╔══

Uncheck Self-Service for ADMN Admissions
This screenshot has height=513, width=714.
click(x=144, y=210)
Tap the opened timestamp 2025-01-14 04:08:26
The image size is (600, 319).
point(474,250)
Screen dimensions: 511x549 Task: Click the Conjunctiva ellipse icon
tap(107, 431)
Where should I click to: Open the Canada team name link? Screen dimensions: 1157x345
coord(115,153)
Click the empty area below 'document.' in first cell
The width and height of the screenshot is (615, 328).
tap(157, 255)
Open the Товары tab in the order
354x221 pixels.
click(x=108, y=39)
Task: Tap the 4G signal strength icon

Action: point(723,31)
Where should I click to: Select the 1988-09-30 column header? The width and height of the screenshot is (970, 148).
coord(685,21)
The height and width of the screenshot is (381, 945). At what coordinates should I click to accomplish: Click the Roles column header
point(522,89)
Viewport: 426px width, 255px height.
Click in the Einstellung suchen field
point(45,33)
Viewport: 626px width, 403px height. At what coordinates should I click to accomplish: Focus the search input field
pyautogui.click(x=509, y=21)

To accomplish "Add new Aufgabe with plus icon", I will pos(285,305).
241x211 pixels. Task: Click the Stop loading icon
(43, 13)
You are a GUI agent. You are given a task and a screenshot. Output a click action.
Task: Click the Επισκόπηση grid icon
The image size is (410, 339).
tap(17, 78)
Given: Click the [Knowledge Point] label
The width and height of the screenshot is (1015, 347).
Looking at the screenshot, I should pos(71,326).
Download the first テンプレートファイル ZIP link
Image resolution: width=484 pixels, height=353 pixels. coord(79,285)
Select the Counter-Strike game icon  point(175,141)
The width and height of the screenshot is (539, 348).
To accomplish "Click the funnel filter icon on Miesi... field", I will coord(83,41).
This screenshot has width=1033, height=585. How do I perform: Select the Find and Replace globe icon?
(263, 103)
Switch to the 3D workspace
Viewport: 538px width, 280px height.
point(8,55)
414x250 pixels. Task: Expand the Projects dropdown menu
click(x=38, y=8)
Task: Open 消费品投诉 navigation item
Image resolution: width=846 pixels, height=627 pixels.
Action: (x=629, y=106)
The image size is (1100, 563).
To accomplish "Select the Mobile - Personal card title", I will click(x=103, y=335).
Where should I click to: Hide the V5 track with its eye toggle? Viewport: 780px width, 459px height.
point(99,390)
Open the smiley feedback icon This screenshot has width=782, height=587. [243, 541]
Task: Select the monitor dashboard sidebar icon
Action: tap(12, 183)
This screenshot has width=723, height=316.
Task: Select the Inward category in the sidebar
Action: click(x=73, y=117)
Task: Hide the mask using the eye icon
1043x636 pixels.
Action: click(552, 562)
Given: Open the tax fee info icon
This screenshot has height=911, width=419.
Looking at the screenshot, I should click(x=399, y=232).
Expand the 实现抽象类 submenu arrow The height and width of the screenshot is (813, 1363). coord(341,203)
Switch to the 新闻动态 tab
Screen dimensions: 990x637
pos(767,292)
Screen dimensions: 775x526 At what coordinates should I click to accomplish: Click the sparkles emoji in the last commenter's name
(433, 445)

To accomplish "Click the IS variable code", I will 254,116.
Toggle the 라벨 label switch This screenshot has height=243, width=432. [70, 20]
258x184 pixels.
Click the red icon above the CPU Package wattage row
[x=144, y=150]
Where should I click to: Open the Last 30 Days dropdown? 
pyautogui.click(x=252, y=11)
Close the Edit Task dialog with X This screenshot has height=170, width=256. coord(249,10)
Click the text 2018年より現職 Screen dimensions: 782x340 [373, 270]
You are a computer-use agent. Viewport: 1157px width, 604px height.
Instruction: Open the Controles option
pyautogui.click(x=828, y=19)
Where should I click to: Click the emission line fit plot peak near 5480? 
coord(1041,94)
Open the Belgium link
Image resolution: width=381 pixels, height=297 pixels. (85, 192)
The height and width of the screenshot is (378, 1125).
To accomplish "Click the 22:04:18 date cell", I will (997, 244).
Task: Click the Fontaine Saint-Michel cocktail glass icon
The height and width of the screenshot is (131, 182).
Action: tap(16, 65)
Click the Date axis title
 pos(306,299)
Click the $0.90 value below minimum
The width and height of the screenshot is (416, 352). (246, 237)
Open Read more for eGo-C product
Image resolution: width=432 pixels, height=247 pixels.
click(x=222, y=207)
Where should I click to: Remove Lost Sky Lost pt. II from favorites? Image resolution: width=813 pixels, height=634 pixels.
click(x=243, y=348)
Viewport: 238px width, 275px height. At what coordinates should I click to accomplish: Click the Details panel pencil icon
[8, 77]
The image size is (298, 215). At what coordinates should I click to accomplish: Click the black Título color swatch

╚══

» Exercise objective
Which of the lines in the data hold the string "agent"? Report each of them by copying it.

» Your response
You are a GUI agent. You are given a task and a screenshot. Output a click action.
You are a computer-use agent. Viewport: 1157px width, 604px height.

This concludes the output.